The Financial Industry Regulatory Authority (FINRA) is a private sector regulator responsible for analyzing over 90% of the equities and 65% of the option activity in the US to look for fraud, market manipulation, insider trading, and abuse. John Hitchingham shares insights into the design and operation of FINRA’s data lake in the AWS cloud, which provides storage, query, and catalog capability using S3, EMR, and a FINRA-developed data catalog and management system. Users can query across petabytes of data in seconds on AWS S3 using Presto and Spark—all while maintaining security and data lineage. FINRA implemented the cloud data warehouse to consolidate a series of data silos as part of a two-and-a-half-year all-in migration of FINRA’s Market Regulation systems to the cloud.
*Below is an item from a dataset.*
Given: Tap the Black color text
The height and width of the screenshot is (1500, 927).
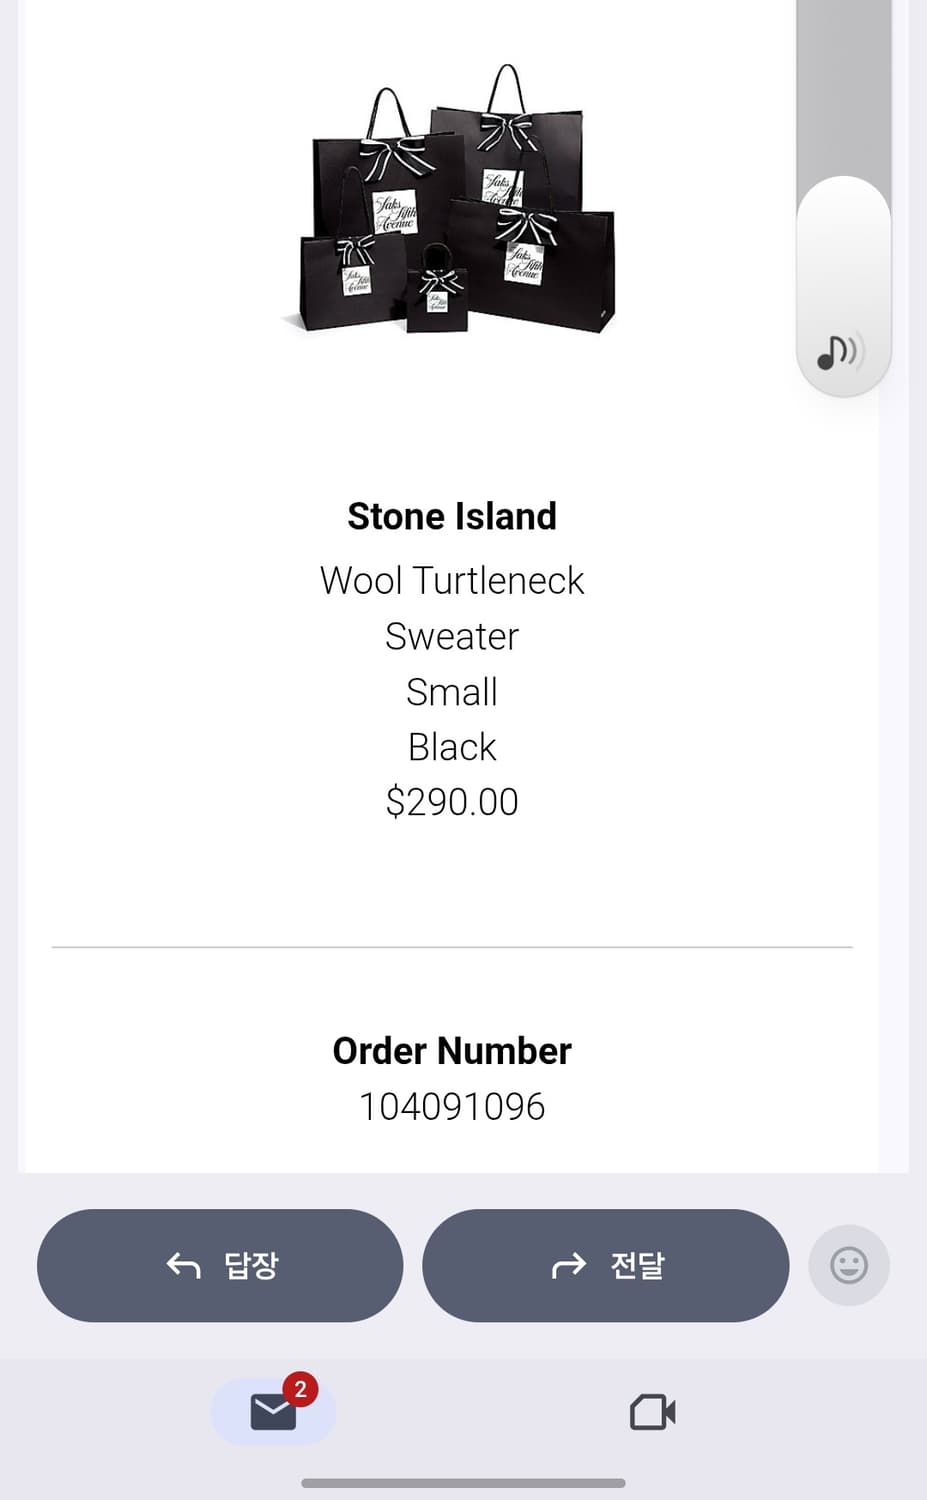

It provides increased operational resiliency in response to market events such as Brexit while giving analysts and data scientists within FINRA increased insight into data.
Leveraging S3 for storage provides a resilient, scalable, cost-effective storage layer for data in the cloud data warehouse. Data is stored in text format for archival queries and ORC format for performant queries. The herd data catalog provides a platform-independent way to track data. It supports data versioning, storage of business and technical metadata, and schema information that can be used to query registered data. AWS EMR provides a scalable and secure compute query platform for running ETL, batch analytics and interactive analytics against data stored on S3. Keeping data on S3 provides increased durability, along with the ability to rapidly scale compute up and down to match demand.
John Hitchingham is director of performance engineering at FINRA, where he is responsible for driving technical innovation and efficiency across a cloud application portfolio that processes over 75 billion market events per day to detect fraud, market manipulation, insider trading, and abuse. Previously, John worked at both large and boutique consulting firms providing technical design and consulting services to startup, media, and telecommunications clients. John holds a BS in electrical engineering from Rutgers University.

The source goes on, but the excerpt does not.